Exercise text:
On our kitchen veranda, my decorative pot of succulents has become the unwitting host of a remarkable symbiotic relationship. It started with an infestation of aphids, which began sucking the sap out of my poor Echevaria. Then a colony of ants took up residence in the pot’s soil. Since I have ants regularly setting up housekeeping in my various pots, I didn’t think much of this one — until I noticed the ants were farming the aphids. If you’ve never heard of this behavior, it involves the ants protecting and grooming the aphids, while the aphids pay for this service by providing food for the ants. How? By pooping.
Aphid poop is wonderfully sugary. It’s the sticky stuff you get on your windshield and newly washed car when you park under some types of trees in the spring and summer. Car owners hate it, but ants love it. It’s high-energy food. In an effort to find a slightly less crass term than “poop,” biologists call this excretion “honeydew.” I think that sounds wildly euphemistic.
Since ant farming is actually kind of cool, I let it be. But the aphids prospered under the care of the ants, reproduced like mad, and got to the point where they were visibly impacting the plant. I was just giving thought to spraying their little butts with a water/dishsoap/oil mix, when what should arrive but a Chiffchaff.

Dataset excerpts:
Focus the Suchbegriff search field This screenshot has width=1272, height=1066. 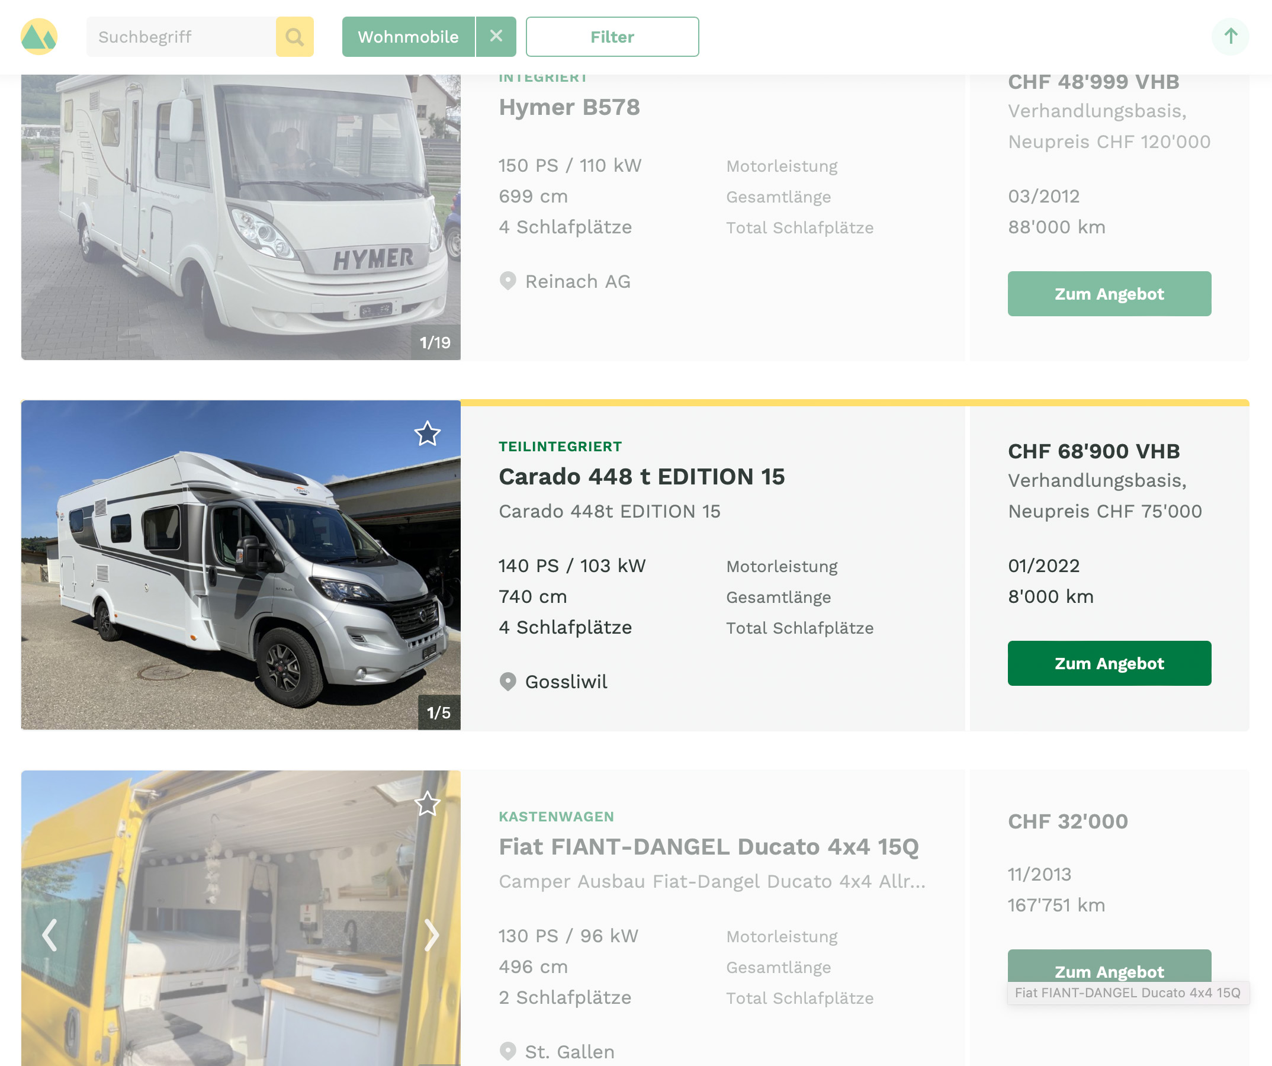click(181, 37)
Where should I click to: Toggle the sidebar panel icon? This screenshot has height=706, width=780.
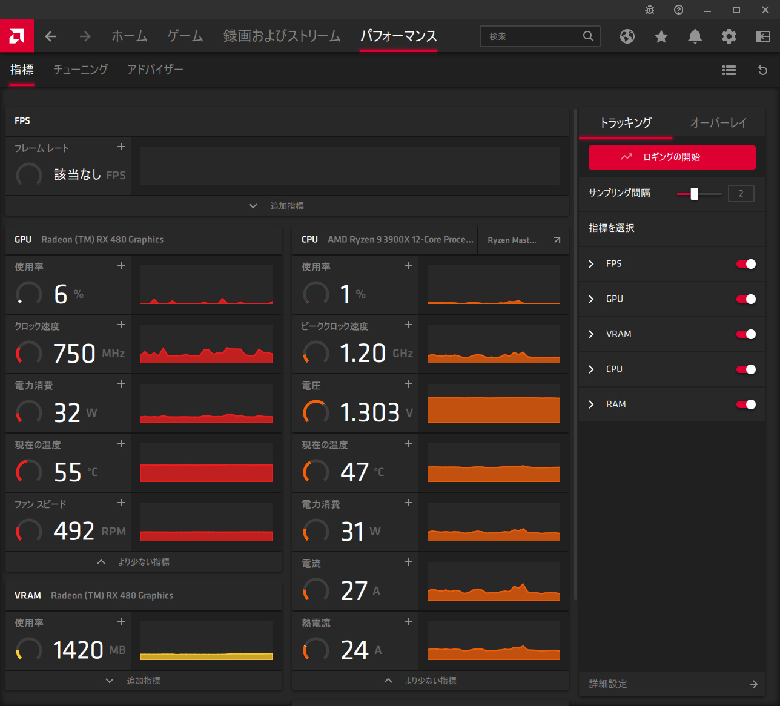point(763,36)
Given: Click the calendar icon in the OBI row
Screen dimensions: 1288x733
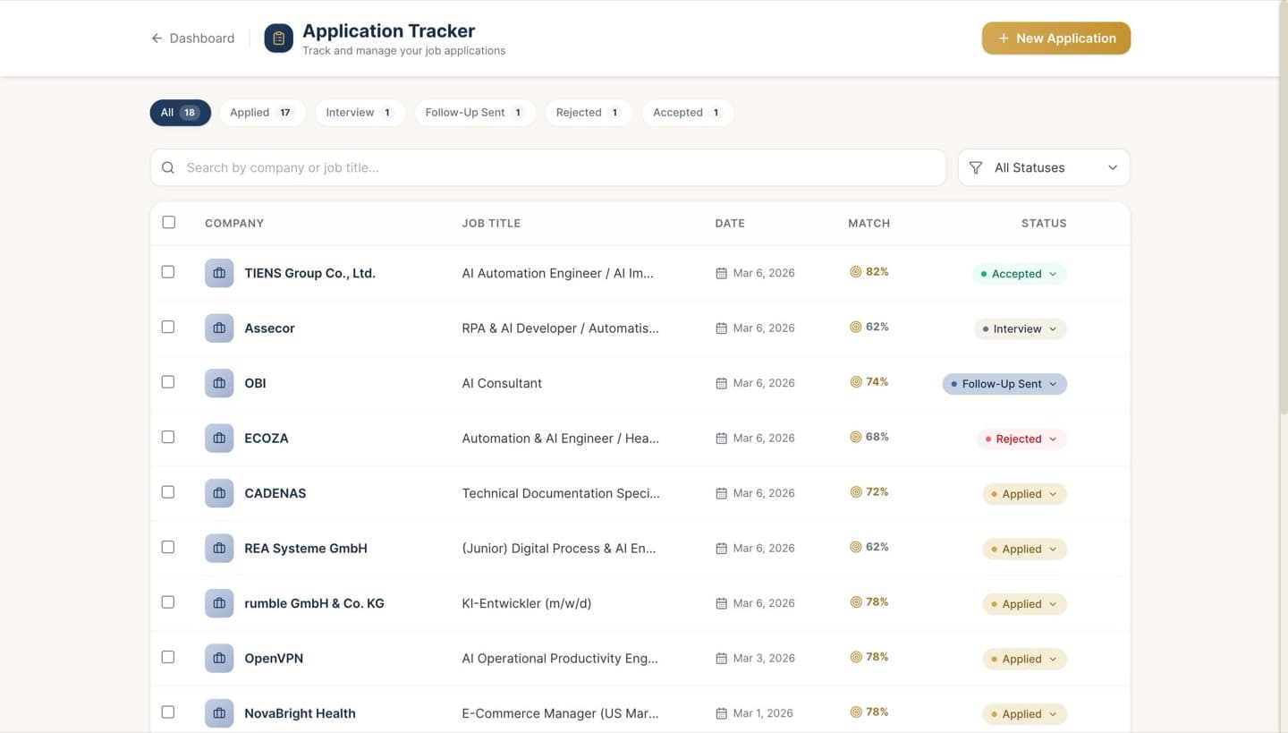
...
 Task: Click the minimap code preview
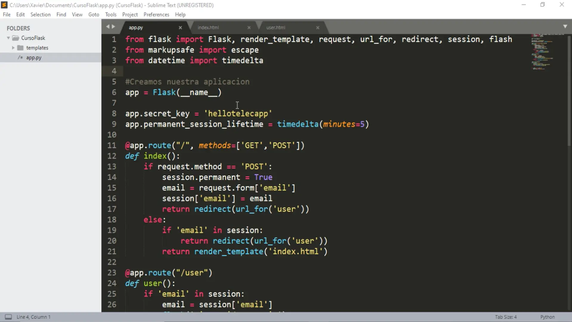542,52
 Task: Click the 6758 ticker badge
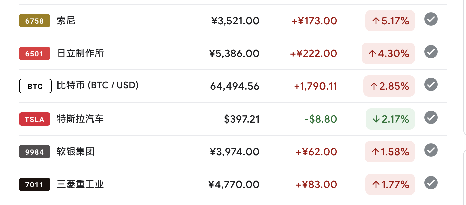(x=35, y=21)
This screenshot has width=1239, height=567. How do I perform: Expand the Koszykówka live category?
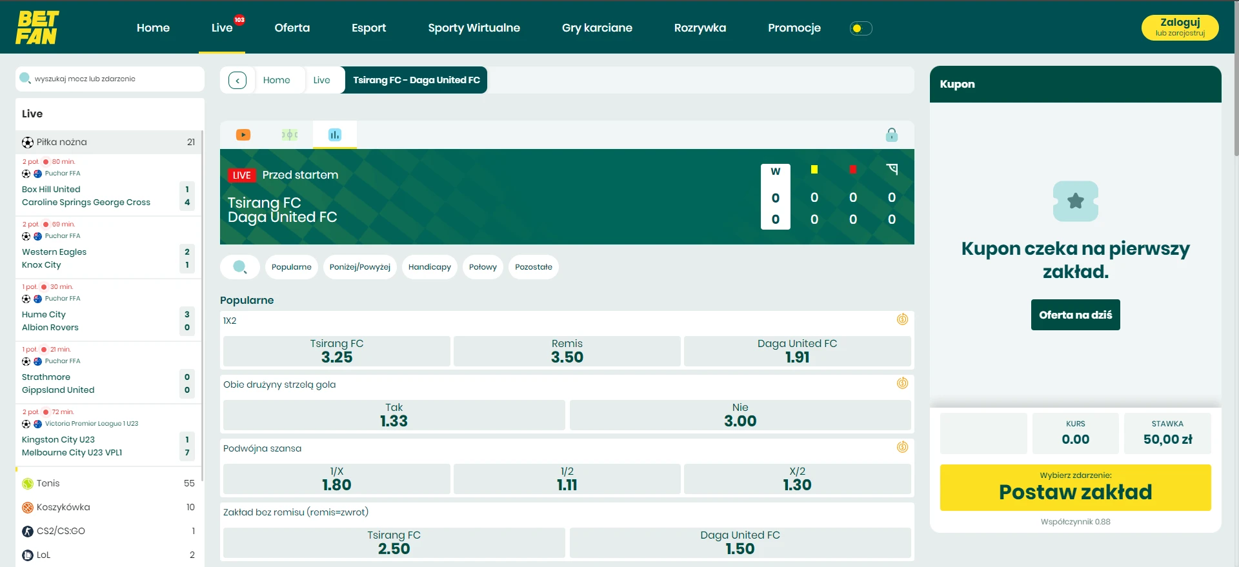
==
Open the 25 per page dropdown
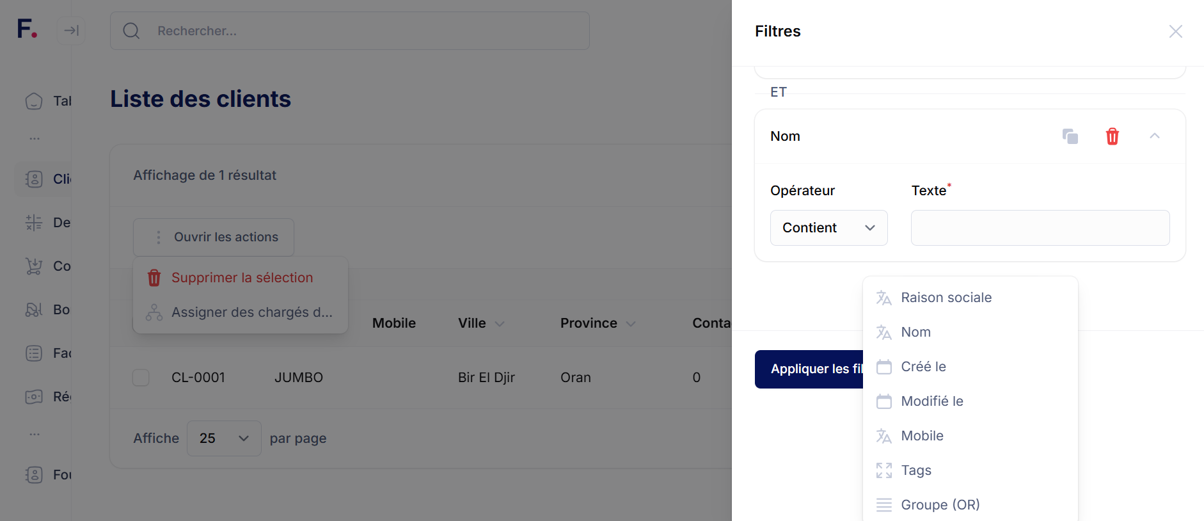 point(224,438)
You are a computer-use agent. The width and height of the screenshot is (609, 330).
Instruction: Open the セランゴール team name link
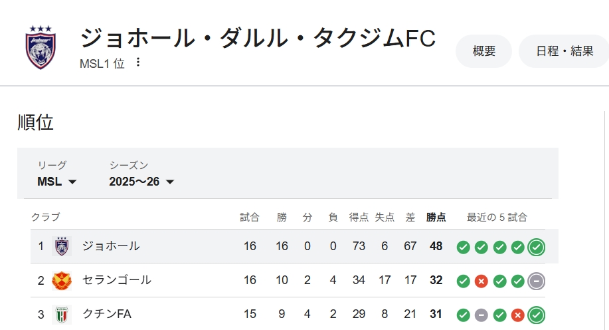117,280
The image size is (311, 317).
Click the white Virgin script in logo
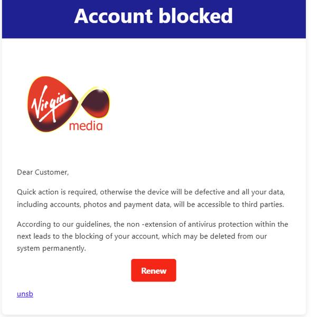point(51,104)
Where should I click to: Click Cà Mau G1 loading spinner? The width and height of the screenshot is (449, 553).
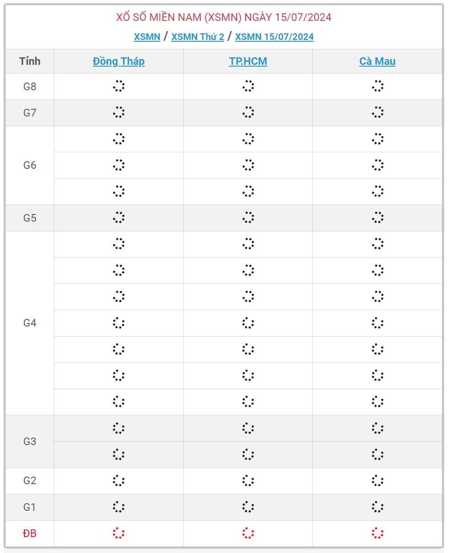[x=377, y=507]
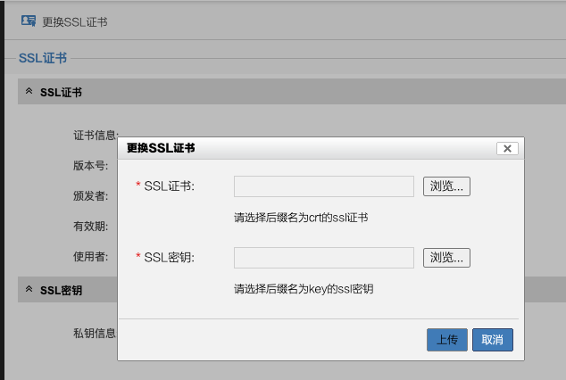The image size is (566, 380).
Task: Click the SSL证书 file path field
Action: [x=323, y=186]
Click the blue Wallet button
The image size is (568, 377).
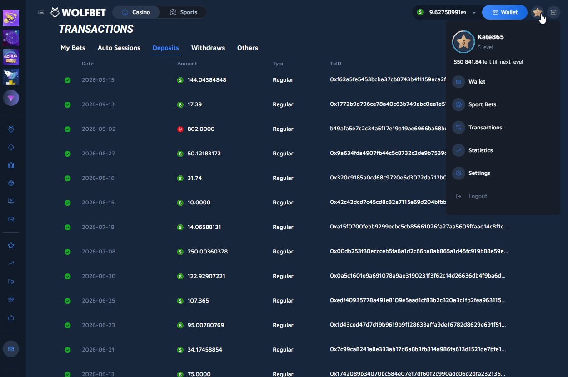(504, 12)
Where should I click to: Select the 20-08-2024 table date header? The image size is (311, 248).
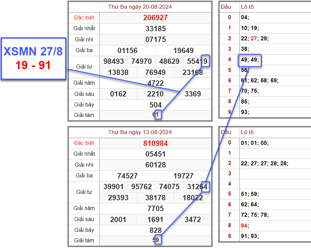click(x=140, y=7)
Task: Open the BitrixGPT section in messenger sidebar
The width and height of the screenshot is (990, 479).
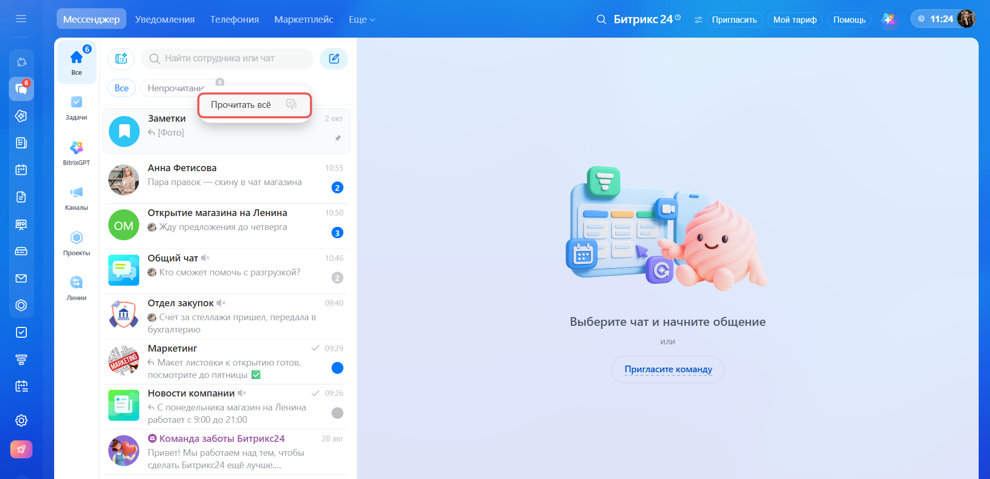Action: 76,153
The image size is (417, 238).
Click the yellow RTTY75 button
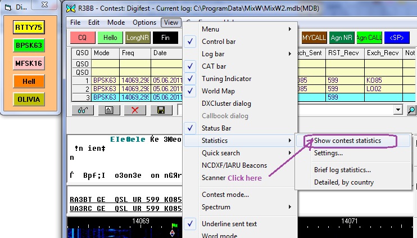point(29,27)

Task requirements:
In the text about the succulent pot, what term do biologists use for aphid excretion? The rows can be left aside.

Solution for this problem:
Honeydew.